Vaclav Havel
At the corner of Malostranské náměstí I stood and waited: I had wondered if the crowds hurrying through the streets with me could have been on the way to watch, but had thought it unlikely - surely even Havel would not command such attention? The late president's widow had invited the people to join her as she followed her husband's coffin on its journey, but I wondered just how many would bother in these busy pre-Christmas days. When I finally left, 30 minutes after the passing of the coffin, the crowds were still coming.
As the single hearse passed by, the mourners close behind, the crowd where I stood burst into spontaneous applause. There was nothing here of the hysteria currently on display in North Korea, or so bewilderingly shown at the death of Diana. Here there was silence, save for the intrusive chatter of police radios. There were no great outpourings of grief: these wonderful people, so often unfairly accused of dourness, in reality are very reserved, and today they expressed their collective grief through simply being there. In their thousands they had nearly defeated the Russians in 68 and in their thousands they had brought down the communist government in 89, their implacable collective spirit proving victorious. And today in their thousands they simply came to follow the earthly remains of the man who had led them 22 years ago as it was taken back to the castle where he had served as 10th president of Czechoslovakia, and first president of the Czech Republic.

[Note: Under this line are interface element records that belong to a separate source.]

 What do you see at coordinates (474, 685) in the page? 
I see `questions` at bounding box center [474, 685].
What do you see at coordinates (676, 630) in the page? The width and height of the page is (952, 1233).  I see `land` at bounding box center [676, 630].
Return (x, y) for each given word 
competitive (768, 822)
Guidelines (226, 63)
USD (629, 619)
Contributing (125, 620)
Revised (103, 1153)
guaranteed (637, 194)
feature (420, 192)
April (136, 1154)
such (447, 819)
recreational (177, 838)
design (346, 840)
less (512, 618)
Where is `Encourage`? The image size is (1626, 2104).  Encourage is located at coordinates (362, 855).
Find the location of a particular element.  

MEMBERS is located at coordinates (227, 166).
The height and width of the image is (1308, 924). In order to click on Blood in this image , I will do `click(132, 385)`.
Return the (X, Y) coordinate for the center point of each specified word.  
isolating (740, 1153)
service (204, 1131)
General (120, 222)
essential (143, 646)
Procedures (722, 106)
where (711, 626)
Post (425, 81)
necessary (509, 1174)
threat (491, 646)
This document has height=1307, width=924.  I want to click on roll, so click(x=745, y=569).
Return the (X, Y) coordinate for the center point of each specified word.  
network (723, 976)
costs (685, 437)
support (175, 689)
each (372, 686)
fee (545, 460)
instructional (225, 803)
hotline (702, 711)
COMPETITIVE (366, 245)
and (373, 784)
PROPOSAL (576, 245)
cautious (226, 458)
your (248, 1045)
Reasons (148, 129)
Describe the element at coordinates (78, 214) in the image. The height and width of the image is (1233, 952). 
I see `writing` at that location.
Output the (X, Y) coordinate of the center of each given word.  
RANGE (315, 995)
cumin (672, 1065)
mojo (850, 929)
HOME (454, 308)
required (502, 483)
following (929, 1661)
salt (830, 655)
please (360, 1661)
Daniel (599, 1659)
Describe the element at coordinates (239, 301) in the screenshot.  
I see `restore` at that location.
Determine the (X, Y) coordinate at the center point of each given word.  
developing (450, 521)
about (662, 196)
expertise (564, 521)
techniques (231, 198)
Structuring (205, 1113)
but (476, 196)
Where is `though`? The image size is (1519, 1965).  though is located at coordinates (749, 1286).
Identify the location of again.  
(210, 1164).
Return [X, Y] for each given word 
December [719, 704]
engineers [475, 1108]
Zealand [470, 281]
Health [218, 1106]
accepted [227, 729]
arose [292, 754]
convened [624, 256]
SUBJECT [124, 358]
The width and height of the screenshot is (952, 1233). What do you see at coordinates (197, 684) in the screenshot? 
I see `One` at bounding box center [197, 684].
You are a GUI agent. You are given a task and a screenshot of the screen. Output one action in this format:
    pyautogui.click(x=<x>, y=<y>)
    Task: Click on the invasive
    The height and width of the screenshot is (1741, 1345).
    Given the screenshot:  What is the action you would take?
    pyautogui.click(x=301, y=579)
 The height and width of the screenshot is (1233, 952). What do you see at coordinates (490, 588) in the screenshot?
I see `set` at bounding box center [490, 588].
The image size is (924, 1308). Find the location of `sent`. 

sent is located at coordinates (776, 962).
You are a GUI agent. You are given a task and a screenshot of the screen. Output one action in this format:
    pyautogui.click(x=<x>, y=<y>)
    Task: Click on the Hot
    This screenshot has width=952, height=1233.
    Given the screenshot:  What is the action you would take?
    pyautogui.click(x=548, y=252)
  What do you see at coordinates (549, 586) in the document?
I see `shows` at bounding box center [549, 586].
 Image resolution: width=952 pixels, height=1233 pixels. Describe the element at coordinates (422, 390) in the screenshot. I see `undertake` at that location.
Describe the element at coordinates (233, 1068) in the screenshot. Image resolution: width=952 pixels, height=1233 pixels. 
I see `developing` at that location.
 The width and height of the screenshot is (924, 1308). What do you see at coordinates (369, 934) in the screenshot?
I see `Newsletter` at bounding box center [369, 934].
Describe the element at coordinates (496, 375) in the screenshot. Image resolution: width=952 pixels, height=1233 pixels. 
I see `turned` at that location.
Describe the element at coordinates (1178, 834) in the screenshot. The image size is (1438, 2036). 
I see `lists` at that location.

They followed in quiet, sombre pride, that this man, 'pan (Mr) President' who had not sought power yet had exerted it in the main with integrity, that this man's funeral in this small historic nation at the very heart of Europe, would draw world leaders, past and present. It would draw them not because they needed to curry favour with it s leaders, for the current president Vaclav (memorably dismissed by my septuagenarian neighbour as nothing but 'a suit and a haircut') is a strong euro skeptic, but they will be drawn by a playwright who without question, and with quiet dignity and integrity, changed the face of his nation and of Europe.